Com a posse do governador André Franco Montoro em março de 1983, seria nomeado por ele secretário de Estado dos Transportes. No entanto, apenas dois meses depois, com o apoio do próprio Franco Montoro, venceria o grupo de Orestes Quércia dentro do PMDB e seria nomeado para a Prefeitura de São Paulo, que comandaria até o primeiro dia de 1986, quando passou o cargo para Jânio Quadros. Como prefeito de São Paulo, conduziu um amplo processo de asfaltamento de ruas, de melhoramentos na periferia da cidade e de recuperação dos órgãos e serviços públicos.
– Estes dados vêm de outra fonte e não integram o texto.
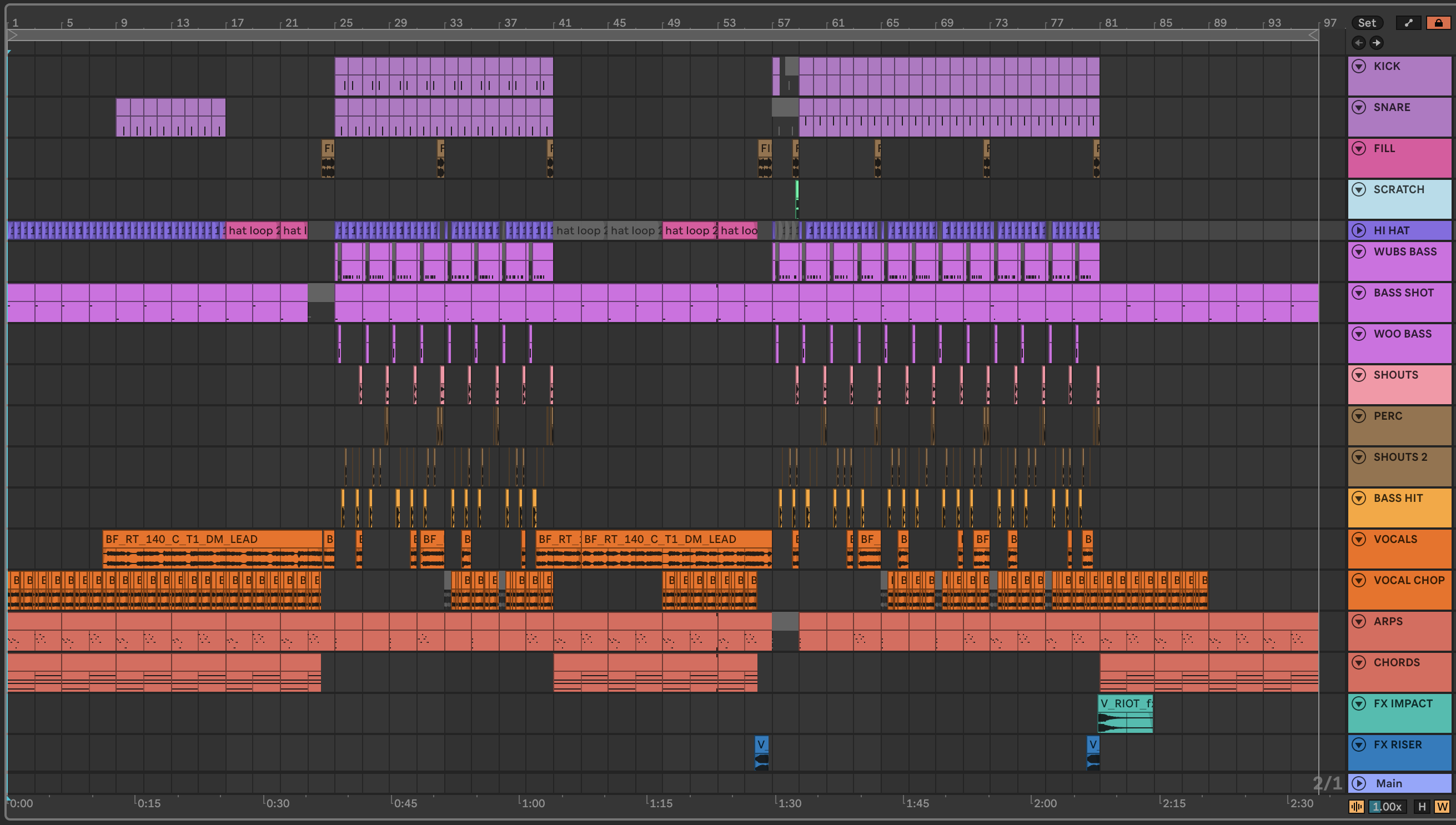
Task: Toggle the H height optimize button
Action: [x=1422, y=806]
Em 1986, ano em que foi instituído pelo presidente José Sarney o Plano Cruzado, considerado pela oposição um "estelionato eleitoral" por favorecer os candidatos da situação, Covas foi eleito senador com 7,7 milhões de votos, a maior votação de um candidato a cargo eletivo na história do Brasil até então, beneficiado também pela reputação conquistada como prefeito.
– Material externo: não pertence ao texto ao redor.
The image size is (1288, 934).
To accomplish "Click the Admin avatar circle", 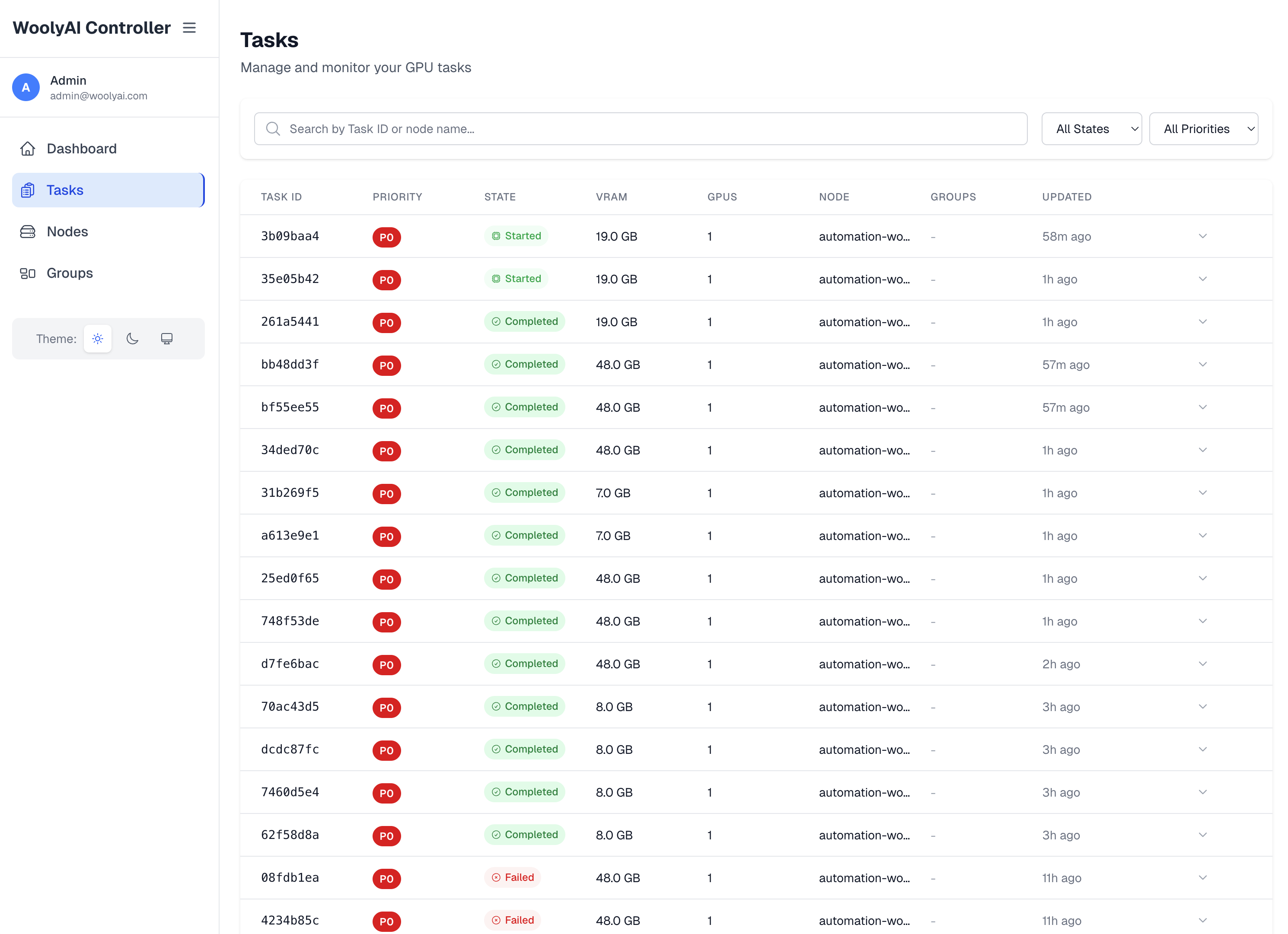I will [x=26, y=87].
Foi líder da bancada do PMDB no Senado durante a Assembleia que elaborou a Constituição de 1988. Durante os trabalhos da Assembleia Nacional Constituinte, alinhou-se muitas vezes às bancadas de esquerda e fez oposição ao chamado Centrão, bloco suprapartidário liberal de direita.
Em 1987, o governador de Alagoas, Fernando Collor de Mello, propôs a Mário Covas a formação de uma chapa dentro do PMDB para a disputa das eleições presidenciais seguintes, na qual Covas seria o candidato e Collor, o vice. Mário Covas recusou o convite. Nas eleições presidenciais de 1989, as primeiras desde 1960, Covas foi o candidato do PSDB tendo como vice Almir Gabriel, ficando em quarto lugar.
Em 1994, Covas foi eleito governador de São Paulo derrotando Francisco Rossi (PDT) no segundo turno com oito milhões de votos, sendo depois reeleito em 1998 para mais quatro anos de governo. Covas pegou o Estado em péssima situação financeira e deixou em caixa R$ 7 bilhões. Para isso, demitiu funcionários, paralisou obras e privatizou três mil quilômetros de rodovias.
Ficou magoado com a intervenção do Governo Federal no Banespa, que foi leiloado. Renegociou dívidas com empreiteiras e com a União, o que incluiu a venda das ferrovias e da Companhia de Energia Elétrica, a Cesp.